* What is needed:
Copy out every line holding the string "Living" from the records below.

* Source data:
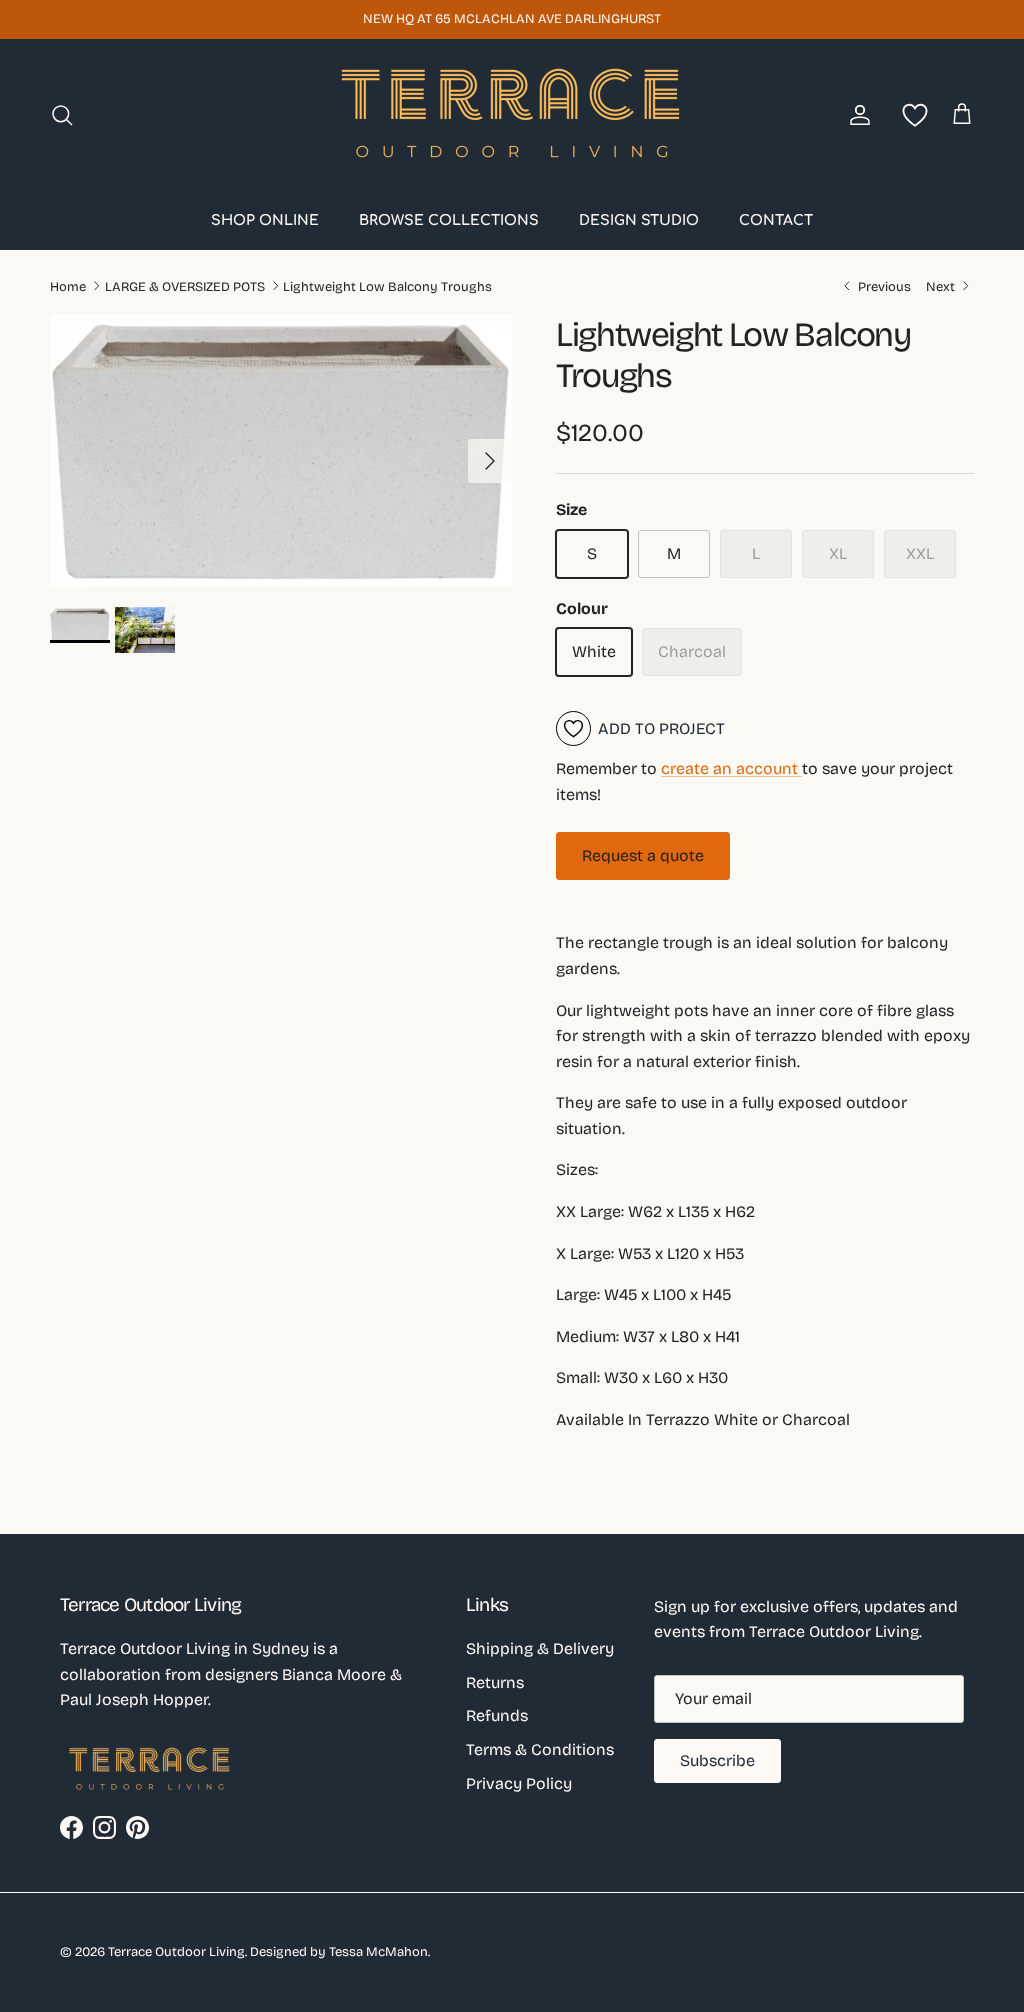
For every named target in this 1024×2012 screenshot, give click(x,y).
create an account (731, 768)
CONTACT (776, 220)
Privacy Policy (519, 1783)
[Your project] (911, 115)
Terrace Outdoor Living (176, 1952)
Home (68, 286)
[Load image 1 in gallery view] (281, 451)
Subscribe (717, 1760)
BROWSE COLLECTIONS (449, 220)
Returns (495, 1682)
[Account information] (856, 115)
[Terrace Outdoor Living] (512, 115)
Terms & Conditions (540, 1749)
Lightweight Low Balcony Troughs (387, 286)
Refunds (497, 1715)
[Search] (62, 115)
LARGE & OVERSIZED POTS (185, 286)
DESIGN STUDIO (639, 220)
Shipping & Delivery (540, 1648)
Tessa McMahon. (379, 1952)
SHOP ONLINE (265, 220)
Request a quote (643, 855)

* Output of the task:
Terrace Outdoor Living (176, 1952)
[Terrace Outdoor Living] (512, 115)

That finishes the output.